実際にSalesforce.comがサービスを開始した「Salesforce Chatter(クラウド型コラボレーション支援ツール)」は、SNSのメリットを取り入れた企業内リアルタイムコラボレーションツールとして、情報共有に利用されています。ほかにもTwitterにより、企業がこれまでリーチできなかった潜在顧客の情報分析ができるといった声も多く、140文字のつぶやきが人々の関心をネットワークでつなぐ新たなマーケットの形成は、ソーシャルCRMの流れを加速させると見られています。Facebookも、関心をもったページを他の利用者に推薦できる「Like」機能を提供開始するなど、ソーシャルメディアは顧客との関係を築く窓口になりえます。
こうした企業の取り組みが始まる中で、ソーシャルCRMのロードマップがNRIから発表されています。それによると、2010~2011年度は欧米で始まっているソーシャルメディアの収集、分析が国内で始まる「黎明期」ととらえています。2012~2013年度は、iPhoneやAndroidなどのスマートフォンにソーシャルメディアが多用され、顧客サポート分野で利用が開始される「発展期」、2014~2015年度は顧客の情報分析が進み、キャンペーンや販促活動が行われる「普及期」になると見られています。結果的に早期からソーシャルメディアをマーケティングや販売に活用する企業は、既存の広告活動やマーケティング、コールセンターなどを組み合わせ、ソーシャルCRMを確立していくことになります。

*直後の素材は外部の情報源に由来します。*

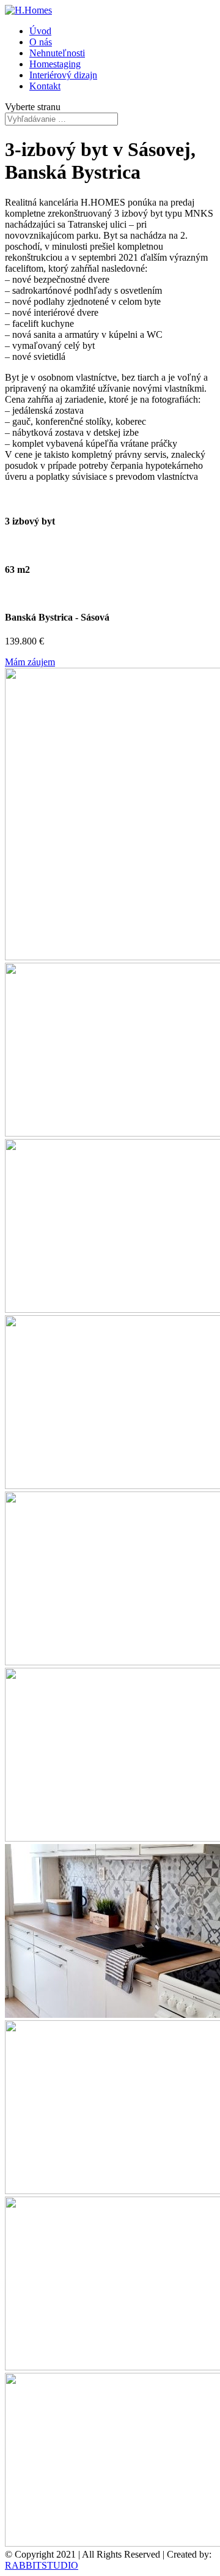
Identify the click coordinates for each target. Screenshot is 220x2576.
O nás (40, 42)
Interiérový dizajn (63, 75)
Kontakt (45, 86)
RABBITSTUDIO (41, 2565)
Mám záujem (30, 662)
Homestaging (55, 64)
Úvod (40, 31)
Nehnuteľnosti (57, 53)
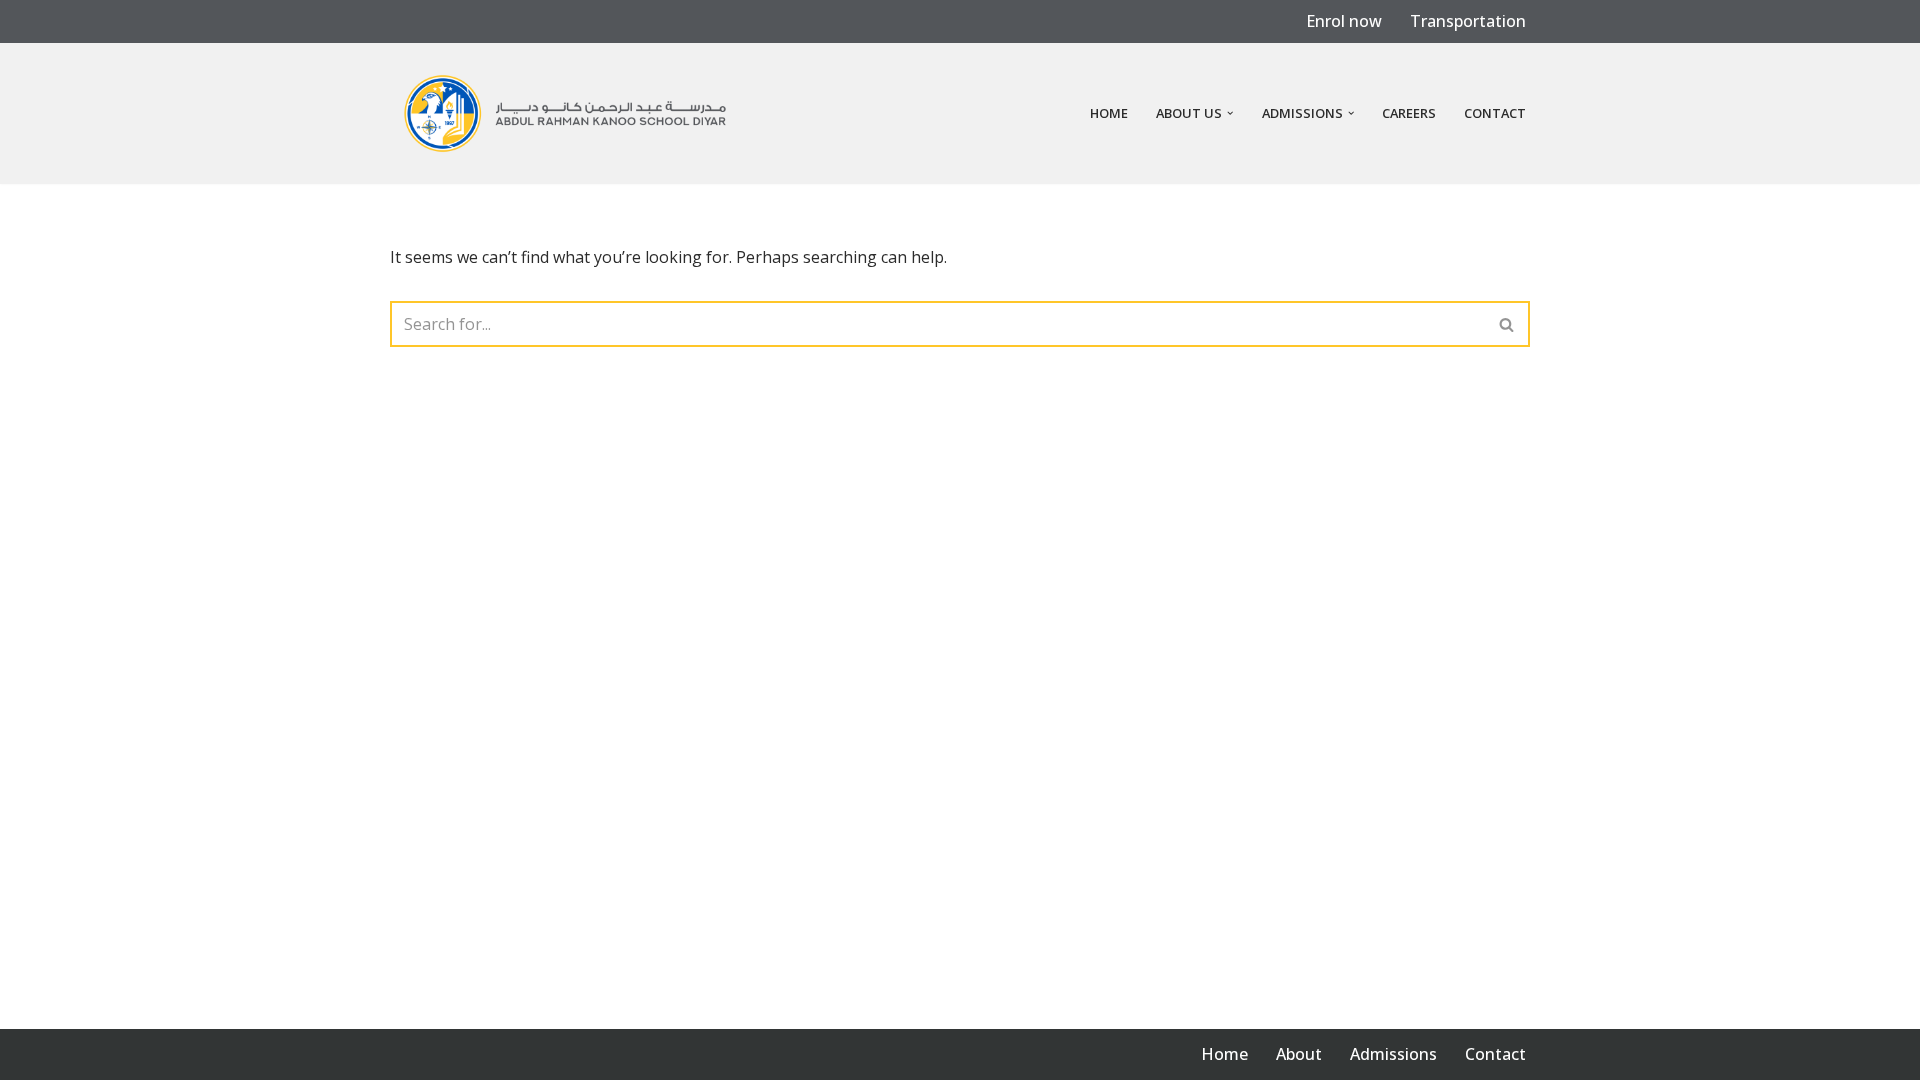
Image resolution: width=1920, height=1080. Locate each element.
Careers (1409, 113)
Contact (1495, 113)
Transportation (1468, 21)
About (1299, 1054)
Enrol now (1344, 21)
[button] (1230, 113)
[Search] (1507, 324)
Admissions (1393, 1054)
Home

CRMは、顧客本位であることが重要ですが、ソーシャルメディアを活用するソーシャルCRMも、同様に顧客の声に耳を傾け、顧客を主役としたシステムであることを忘れてはいけません。これからソーシャルCRMを導入する企業は、チャットやブログ、Twitterなどリアルタイムでやりとりができる分、今まで以上に情報の取り扱いが大切になります。
Webサイトへの活用
Webサイトでは、ソーシャルメディアを活用したコミュニケーションが活発化しています。マス広告からWebマーケティングへ、より確度の高いリードを獲得するために企業は戦略をシフトし、ソーシャルメディアの活用を進めることは間違いありません。顧客のサービスに双方向性のコミュニケーションを組み合わせることで、グラフィカルに、リアルタイムに顧客情報を深く理解するWeb 2.0の世界が広がろうとしています。
今後はソーシャルCRMのツールも登場し、クラウド型サービスやオンプレミスで提供されることでしょう。
まだ、ソーシャルCRMの本格化には時間がかかるでしょうが、Webを使ったソリューションだけに、いつでも、誰でも、どこでもできる魅力と可能性があります。Web 2.0やエンタープライズ2.0のキーワードとも言われるソーシャルCRM。企業が成長していくうえで、インターネットとは異なる新潮流のソーシャルメディアの活用は、営業力やサポート力の差別化を図りたい企業やサービスの向上を目指す企業にとって、今後導入を検討していく必要があるのではないでしょうか。